Have you seen those Facebook posts which ask if you personally know anyone who’s had COVID? Is that a 2020 question, or what? And it’s now apparent that many survivors of COVID-19 have neurological symptoms. As we know, these symptoms include a loss of smell, delirium and an increased risk of stroke. But there are also longer-lasting consequences for the brain, including myalgic encephalomyelitis/chronic fatigue syndrome and Guillain-Barre syndrome, reports Considerable’s article entitled “Does COVID-19 increase your risk of memory loss? Here’s what we know.”
The article say that these effects may be caused by direct viral infection of brain tissue. However, there is growing evidence to suggest that additional indirect actions triggered via the virus’s infection of epithelial cells and the cardiovascular system, or through the immune system and inflammation, contribute to lasting neurological changes after contraction of COVID-19. Scientists are looking at whether there be a COVID-19-related wave of memory deficits, cognitive decline and dementia cases in the future.
Scientists say that many of the symptoms we link to an infection are, in fact, due to the protective responses of the immune system. This is also true when it comes to feeling sick: the general malaise, tiredness, fever and social withdrawal are caused by activation of specialized immune cells in the brain, called neuroimmune cells, and signals in the brain.
In addition to changing behavior and regulating physiological responses during illness, the specialized immune system in the brain also has several other roles.
Research now shows that the neuroimmune cells that are at the connections between brain cells (synapses), which provide energy and minute quantities of inflammatory signals, are essential for normal memory formation. Unfortunately, this also is a way in which an illness like COVID-19 can cause both acute neurological symptoms and long-lasting issues in the brain.
During illness and inflammation, the specialized immune cells in the brain become activated, sending out large amounts of inflammatory signals and changing how they communicate with neurons. Because COVID-19 involves a massive release of inflammatory signals, there are both short-term effects on cognition (delirium) and the potential for long-lasting changes in memory, attention and cognition.
(And my personal, non-legal advice? Take your Vitamin D3!)
There is also an increased risk for cognitive decline and dementia, including Alzheimer’s disease, during aging.
The potential connection between COVID-19 and persistent effects on memory are evidenced by observations of other illnesses, such as patients who recover from a heart attack or bypass surgery who report lasting cognitive deficits that become exaggerated during aging.

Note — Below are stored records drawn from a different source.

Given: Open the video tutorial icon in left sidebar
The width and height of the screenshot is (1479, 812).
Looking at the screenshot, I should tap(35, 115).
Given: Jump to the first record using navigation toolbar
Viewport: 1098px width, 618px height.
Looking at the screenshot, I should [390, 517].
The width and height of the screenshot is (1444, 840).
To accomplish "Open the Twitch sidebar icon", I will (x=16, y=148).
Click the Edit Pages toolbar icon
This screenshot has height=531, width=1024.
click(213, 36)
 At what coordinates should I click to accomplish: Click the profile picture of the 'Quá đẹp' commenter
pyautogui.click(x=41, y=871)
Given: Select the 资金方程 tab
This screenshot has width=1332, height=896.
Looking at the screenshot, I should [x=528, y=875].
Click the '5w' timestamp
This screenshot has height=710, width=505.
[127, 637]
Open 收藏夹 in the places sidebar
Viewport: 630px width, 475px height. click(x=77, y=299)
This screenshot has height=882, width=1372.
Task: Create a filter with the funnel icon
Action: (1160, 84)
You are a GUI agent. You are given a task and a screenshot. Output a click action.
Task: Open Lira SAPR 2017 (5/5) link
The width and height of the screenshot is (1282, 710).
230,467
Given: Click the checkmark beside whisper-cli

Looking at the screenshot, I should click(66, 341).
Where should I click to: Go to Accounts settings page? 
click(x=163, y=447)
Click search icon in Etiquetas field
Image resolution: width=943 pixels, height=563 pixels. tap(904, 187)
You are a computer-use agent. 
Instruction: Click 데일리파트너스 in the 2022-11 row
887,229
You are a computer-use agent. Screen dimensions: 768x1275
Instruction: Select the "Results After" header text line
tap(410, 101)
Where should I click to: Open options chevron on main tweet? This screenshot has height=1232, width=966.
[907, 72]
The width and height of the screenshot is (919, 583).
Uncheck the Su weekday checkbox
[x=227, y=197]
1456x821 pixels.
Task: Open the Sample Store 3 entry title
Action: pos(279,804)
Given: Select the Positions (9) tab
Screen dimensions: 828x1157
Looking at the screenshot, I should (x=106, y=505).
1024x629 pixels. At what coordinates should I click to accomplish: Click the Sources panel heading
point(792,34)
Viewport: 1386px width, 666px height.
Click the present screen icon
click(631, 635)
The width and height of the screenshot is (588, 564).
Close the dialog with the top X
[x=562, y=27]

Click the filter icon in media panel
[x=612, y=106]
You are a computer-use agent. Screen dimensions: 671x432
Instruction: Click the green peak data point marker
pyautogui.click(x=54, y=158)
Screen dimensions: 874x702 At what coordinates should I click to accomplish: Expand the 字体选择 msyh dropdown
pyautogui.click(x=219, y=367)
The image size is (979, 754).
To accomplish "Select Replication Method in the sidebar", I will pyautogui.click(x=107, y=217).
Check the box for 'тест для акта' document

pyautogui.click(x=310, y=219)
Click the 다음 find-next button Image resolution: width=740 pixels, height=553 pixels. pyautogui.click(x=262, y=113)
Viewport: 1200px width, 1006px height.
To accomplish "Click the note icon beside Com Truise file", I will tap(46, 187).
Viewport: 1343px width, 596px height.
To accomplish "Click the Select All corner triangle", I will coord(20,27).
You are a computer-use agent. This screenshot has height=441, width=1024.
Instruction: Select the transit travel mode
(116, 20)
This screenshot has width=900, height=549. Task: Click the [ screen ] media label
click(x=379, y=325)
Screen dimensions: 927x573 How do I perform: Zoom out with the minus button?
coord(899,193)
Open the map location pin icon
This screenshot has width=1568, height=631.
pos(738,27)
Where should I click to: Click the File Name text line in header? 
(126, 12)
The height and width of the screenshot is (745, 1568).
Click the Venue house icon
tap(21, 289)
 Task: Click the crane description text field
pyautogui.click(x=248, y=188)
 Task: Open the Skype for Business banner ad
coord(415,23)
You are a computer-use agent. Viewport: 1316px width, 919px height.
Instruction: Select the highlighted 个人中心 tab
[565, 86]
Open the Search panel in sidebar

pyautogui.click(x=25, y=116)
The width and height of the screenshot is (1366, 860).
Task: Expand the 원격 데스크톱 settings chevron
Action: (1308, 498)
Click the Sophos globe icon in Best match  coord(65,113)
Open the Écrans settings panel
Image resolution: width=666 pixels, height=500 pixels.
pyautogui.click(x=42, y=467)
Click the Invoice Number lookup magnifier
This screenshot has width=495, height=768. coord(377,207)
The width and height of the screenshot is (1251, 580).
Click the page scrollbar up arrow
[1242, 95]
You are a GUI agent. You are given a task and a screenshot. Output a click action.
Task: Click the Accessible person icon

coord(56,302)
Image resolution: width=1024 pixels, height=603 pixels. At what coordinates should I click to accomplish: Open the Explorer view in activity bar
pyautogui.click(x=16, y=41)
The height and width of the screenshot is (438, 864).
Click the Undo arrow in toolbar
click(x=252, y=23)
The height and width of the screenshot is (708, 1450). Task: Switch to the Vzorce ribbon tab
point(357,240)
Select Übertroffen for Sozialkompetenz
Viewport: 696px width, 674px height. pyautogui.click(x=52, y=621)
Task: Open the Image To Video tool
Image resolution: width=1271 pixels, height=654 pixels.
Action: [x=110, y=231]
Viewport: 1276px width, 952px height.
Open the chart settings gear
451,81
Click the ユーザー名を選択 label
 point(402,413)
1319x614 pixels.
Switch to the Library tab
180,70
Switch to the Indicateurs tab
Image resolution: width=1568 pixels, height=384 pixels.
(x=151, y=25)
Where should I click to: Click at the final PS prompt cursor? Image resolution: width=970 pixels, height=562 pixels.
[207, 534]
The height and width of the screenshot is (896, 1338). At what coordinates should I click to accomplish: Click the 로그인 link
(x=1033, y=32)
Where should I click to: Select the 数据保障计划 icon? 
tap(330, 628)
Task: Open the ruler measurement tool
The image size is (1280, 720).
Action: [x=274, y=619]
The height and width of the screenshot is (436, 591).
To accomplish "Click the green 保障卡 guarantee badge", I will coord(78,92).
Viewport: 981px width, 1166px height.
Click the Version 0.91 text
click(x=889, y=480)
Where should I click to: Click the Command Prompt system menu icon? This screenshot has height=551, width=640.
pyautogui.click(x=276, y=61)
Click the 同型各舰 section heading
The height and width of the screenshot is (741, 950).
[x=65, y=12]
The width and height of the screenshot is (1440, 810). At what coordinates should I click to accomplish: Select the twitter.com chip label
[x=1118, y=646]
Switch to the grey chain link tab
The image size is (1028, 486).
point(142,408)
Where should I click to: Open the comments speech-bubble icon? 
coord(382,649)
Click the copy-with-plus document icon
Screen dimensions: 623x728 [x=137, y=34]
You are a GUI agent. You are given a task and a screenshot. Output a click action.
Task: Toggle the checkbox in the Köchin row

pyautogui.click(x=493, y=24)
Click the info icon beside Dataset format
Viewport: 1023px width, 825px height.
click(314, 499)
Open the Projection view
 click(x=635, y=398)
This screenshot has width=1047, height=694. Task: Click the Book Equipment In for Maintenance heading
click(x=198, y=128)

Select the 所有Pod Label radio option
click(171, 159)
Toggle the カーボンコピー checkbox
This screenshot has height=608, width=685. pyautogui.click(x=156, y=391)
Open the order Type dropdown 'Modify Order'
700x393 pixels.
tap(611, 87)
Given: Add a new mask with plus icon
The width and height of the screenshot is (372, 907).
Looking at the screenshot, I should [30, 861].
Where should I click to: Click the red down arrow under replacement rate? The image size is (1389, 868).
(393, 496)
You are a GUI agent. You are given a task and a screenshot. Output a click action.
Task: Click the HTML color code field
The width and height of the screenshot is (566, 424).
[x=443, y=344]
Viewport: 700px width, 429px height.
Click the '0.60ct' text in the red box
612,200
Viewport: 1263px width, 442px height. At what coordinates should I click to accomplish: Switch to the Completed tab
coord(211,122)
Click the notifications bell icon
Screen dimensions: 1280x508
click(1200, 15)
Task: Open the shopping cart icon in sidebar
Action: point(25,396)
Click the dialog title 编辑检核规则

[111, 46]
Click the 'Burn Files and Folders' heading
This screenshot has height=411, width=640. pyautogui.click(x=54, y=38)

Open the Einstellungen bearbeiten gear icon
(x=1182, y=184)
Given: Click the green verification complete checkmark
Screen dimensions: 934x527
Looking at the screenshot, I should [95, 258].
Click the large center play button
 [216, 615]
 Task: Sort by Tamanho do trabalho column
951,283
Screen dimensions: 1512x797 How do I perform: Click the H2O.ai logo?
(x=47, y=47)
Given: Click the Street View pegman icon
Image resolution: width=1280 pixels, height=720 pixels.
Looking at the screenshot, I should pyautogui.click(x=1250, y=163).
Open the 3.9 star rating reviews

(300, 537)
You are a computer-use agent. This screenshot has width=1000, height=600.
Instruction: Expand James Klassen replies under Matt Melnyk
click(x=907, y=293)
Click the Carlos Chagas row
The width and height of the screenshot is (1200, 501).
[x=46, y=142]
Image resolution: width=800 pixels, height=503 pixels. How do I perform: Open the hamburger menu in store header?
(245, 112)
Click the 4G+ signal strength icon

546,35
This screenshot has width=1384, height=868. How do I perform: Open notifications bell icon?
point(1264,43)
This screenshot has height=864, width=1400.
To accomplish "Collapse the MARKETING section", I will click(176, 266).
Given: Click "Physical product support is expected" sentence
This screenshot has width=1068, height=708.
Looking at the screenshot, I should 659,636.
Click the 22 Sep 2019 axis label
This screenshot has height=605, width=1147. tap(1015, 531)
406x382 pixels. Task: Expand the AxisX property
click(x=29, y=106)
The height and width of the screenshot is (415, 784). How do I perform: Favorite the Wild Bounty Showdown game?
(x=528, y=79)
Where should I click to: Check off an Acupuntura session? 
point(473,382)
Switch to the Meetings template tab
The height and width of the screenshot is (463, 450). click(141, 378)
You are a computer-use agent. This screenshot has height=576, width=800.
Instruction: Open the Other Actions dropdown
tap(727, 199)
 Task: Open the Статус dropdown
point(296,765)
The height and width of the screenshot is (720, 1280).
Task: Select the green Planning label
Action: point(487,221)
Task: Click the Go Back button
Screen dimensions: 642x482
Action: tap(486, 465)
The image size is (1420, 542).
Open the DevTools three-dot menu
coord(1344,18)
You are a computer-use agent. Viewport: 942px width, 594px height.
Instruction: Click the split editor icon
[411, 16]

It will be many years before we know whether the COVID-19 infection causes an increased risk for cognitive decline or Alzheimer’s disease. However, this risk may be reduced by prevention and treatment of COVID-19. Prevention and treatment both rely on the ability to decrease the severity and duration of illness and inflammation. Interestingly, new research suggests that common vaccines, including the flu shot and pneumonia vaccines, may reduce the risk for Alzheimer’s. Several emerging treatments for COVID-19 are drugs also suppress excessive immune activation and inflammatory state. These treatments may also reduce the impact of inflammation on the brain and decrease the impact on long-term brain health.